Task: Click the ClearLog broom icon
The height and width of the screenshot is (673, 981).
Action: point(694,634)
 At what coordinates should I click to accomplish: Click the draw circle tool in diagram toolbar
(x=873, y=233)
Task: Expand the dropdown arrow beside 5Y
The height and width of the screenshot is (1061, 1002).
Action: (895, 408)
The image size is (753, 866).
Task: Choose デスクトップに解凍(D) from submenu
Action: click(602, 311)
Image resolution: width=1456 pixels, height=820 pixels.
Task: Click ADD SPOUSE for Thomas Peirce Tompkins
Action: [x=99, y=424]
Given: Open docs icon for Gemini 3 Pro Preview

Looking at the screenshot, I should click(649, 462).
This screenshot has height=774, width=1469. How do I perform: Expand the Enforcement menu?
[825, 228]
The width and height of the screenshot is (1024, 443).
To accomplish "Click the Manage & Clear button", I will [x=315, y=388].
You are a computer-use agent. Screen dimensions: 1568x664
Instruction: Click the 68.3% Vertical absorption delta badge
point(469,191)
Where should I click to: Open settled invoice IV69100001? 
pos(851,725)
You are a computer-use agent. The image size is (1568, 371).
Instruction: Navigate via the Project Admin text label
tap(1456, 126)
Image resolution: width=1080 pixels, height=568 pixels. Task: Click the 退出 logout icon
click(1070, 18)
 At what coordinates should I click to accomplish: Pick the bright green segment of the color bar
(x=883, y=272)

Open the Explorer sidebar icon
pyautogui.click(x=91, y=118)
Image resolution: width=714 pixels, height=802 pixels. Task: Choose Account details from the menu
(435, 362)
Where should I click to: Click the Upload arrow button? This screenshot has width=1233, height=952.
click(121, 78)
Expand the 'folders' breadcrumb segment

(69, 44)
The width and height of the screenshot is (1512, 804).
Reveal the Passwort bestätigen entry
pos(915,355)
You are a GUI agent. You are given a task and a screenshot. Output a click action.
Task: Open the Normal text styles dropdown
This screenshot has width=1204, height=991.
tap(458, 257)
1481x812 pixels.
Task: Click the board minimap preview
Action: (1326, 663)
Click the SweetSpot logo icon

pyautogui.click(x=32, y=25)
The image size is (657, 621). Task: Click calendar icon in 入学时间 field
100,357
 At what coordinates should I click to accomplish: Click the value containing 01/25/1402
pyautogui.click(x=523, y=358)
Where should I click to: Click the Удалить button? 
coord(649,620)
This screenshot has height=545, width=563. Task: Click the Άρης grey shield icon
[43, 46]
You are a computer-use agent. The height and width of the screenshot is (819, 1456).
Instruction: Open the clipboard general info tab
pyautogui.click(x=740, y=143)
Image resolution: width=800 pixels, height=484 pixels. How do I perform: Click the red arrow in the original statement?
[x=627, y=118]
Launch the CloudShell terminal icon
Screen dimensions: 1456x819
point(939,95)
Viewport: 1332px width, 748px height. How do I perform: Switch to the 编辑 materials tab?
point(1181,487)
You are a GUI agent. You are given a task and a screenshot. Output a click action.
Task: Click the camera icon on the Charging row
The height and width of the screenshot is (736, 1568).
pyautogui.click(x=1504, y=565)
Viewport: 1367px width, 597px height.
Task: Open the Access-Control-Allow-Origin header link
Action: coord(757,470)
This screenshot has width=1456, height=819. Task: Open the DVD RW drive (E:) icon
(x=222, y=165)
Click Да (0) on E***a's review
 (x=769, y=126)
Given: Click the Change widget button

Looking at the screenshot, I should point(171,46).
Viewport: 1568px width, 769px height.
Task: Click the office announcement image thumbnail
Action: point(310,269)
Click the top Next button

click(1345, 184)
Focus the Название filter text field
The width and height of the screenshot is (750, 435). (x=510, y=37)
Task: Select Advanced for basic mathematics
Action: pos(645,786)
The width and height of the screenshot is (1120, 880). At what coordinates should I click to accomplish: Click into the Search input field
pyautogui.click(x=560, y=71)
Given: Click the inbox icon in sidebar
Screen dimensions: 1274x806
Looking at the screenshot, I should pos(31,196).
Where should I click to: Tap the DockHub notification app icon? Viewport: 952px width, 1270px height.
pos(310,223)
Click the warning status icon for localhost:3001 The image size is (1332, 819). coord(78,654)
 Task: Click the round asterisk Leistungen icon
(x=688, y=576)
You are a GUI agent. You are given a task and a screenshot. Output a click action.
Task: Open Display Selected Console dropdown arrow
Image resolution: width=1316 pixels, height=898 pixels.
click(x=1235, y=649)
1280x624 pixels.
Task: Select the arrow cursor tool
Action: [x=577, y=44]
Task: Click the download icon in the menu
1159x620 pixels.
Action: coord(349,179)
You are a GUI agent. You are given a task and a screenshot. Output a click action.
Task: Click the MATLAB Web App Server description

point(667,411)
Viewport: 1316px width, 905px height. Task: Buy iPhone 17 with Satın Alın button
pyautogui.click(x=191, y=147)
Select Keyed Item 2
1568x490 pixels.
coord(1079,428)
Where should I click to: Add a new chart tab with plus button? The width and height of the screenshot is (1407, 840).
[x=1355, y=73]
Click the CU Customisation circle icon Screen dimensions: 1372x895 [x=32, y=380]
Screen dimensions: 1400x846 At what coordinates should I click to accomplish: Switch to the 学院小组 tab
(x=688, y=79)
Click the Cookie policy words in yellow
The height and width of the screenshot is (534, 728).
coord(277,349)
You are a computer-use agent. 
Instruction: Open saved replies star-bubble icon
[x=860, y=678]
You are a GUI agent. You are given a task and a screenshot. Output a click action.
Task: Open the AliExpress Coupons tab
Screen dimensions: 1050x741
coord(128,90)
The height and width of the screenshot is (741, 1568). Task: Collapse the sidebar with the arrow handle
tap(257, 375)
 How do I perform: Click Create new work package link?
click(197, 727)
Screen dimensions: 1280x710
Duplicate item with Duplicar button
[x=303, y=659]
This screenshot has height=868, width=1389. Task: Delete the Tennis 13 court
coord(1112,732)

*-*-*

**WHAT YOU WILL DO:** Rewrite all of the rows above, switching each "Screen dimensions" to "Display size" and leaving everything else unchanged.

**TASK ANSWER:**
Task: Click the ClearLog broom icon
The height and width of the screenshot is (673, 981).
Action: point(694,634)
 At what coordinates should I click to accomplish: Click the draw circle tool in diagram toolbar
(x=873, y=233)
Task: Expand the dropdown arrow beside 5Y
The height and width of the screenshot is (1061, 1002).
Action: (895, 408)
The image size is (753, 866).
Task: Choose デスクトップに解凍(D) from submenu
Action: click(602, 311)
Image resolution: width=1456 pixels, height=820 pixels.
Task: Click ADD SPOUSE for Thomas Peirce Tompkins
Action: [x=99, y=424]
Given: Open docs icon for Gemini 3 Pro Preview

Looking at the screenshot, I should click(649, 462).
This screenshot has height=774, width=1469. How do I perform: Expand the Enforcement menu?
[825, 228]
The width and height of the screenshot is (1024, 443).
To accomplish "Click the Manage & Clear button", I will [x=315, y=388].
You are a computer-use agent. Display size: 1568x664
Instruction: Click the 68.3% Vertical absorption delta badge
point(469,191)
Where should I click to: Open settled invoice IV69100001? 
pos(851,725)
You are a computer-use agent. The image size is (1568, 371).
Instruction: Navigate via the Project Admin text label
tap(1456, 126)
Image resolution: width=1080 pixels, height=568 pixels. Task: Click the 退出 logout icon
click(1070, 18)
 At what coordinates should I click to accomplish: Pick the bright green segment of the color bar
(x=883, y=272)

Open the Explorer sidebar icon
pyautogui.click(x=91, y=118)
Image resolution: width=714 pixels, height=802 pixels. Task: Choose Account details from the menu
(435, 362)
Where should I click to: Click the Upload arrow button? This screenshot has width=1233, height=952.
click(121, 78)
Expand the 'folders' breadcrumb segment

(69, 44)
The width and height of the screenshot is (1512, 804).
Reveal the Passwort bestätigen entry
pos(915,355)
You are a GUI agent. You are given a task and a screenshot. Output a click action.
Task: Open the Normal text styles dropdown
This screenshot has width=1204, height=991.
tap(458, 257)
1481x812 pixels.
Task: Click the board minimap preview
Action: (1326, 663)
Click the SweetSpot logo icon

pyautogui.click(x=32, y=25)
The image size is (657, 621). Task: Click calendar icon in 入学时间 field
100,357
 At what coordinates should I click to accomplish: Click the value containing 01/25/1402
pyautogui.click(x=523, y=358)
Where should I click to: Click the Удалить button? 
coord(649,620)
This screenshot has height=545, width=563. Task: Click the Άρης grey shield icon
[43, 46]
You are a computer-use agent. The height and width of the screenshot is (819, 1456).
Instruction: Open the clipboard general info tab
pyautogui.click(x=740, y=143)
Image resolution: width=800 pixels, height=484 pixels. How do I perform: Click the red arrow in the original statement?
[x=627, y=118]
Launch the CloudShell terminal icon
Display size: 1456x819
point(939,95)
Viewport: 1332px width, 748px height. How do I perform: Switch to the 编辑 materials tab?
point(1181,487)
You are a GUI agent. You are given a task and a screenshot. Output a click action.
Task: Click the camera icon on the Charging row
The height and width of the screenshot is (736, 1568).
pyautogui.click(x=1504, y=565)
Viewport: 1367px width, 597px height.
Task: Open the Access-Control-Allow-Origin header link
Action: coord(757,470)
This screenshot has width=1456, height=819. Task: Open the DVD RW drive (E:) icon
(x=222, y=165)
Click Да (0) on E***a's review
 (x=769, y=126)
Given: Click the Change widget button

Looking at the screenshot, I should point(171,46).
Viewport: 1568px width, 769px height.
Task: Click the office announcement image thumbnail
Action: point(310,269)
Click the top Next button

click(1345, 184)
Focus the Название filter text field
The width and height of the screenshot is (750, 435). (x=510, y=37)
Task: Select Advanced for basic mathematics
Action: pos(645,786)
The width and height of the screenshot is (1120, 880). At what coordinates should I click to accomplish: Click into the Search input field
pyautogui.click(x=560, y=71)
Given: Click the inbox icon in sidebar
Display size: 1274x806
Looking at the screenshot, I should pos(31,196).
Where should I click to: Tap the DockHub notification app icon? Viewport: 952px width, 1270px height.
pos(310,223)
Click the warning status icon for localhost:3001 The image size is (1332, 819). coord(78,654)
 Task: Click the round asterisk Leistungen icon
(x=688, y=576)
You are a GUI agent. You are given a task and a screenshot. Output a click action.
Task: Open Display Selected Console dropdown arrow
Image resolution: width=1316 pixels, height=898 pixels.
click(x=1235, y=649)
1280x624 pixels.
Task: Select the arrow cursor tool
Action: [x=577, y=44]
Task: Click the download icon in the menu
1159x620 pixels.
Action: coord(349,179)
You are a GUI agent. You are given a task and a screenshot. Output a click action.
Task: Click the MATLAB Web App Server description

point(667,411)
Viewport: 1316px width, 905px height. Task: Buy iPhone 17 with Satın Alın button
pyautogui.click(x=191, y=147)
Select Keyed Item 2
1568x490 pixels.
coord(1079,428)
Where should I click to: Add a new chart tab with plus button? The width and height of the screenshot is (1407, 840).
[x=1355, y=73]
Click the CU Customisation circle icon Display size: 1372x895 [x=32, y=380]
Display size: 1400x846 At what coordinates should I click to accomplish: Switch to the 学院小组 tab
(x=688, y=79)
Click the Cookie policy words in yellow
The height and width of the screenshot is (534, 728).
coord(277,349)
You are a computer-use agent. 
Instruction: Open saved replies star-bubble icon
[x=860, y=678]
You are a GUI agent. You are given a task and a screenshot. Output a click action.
Task: Open the AliExpress Coupons tab
Display size: 1050x741
coord(128,90)
The height and width of the screenshot is (741, 1568). Task: Collapse the sidebar with the arrow handle
tap(257, 375)
 How do I perform: Click Create new work package link?
click(197, 727)
Display size: 1280x710
Duplicate item with Duplicar button
[x=303, y=659]
This screenshot has height=868, width=1389. Task: Delete the Tennis 13 court
coord(1112,732)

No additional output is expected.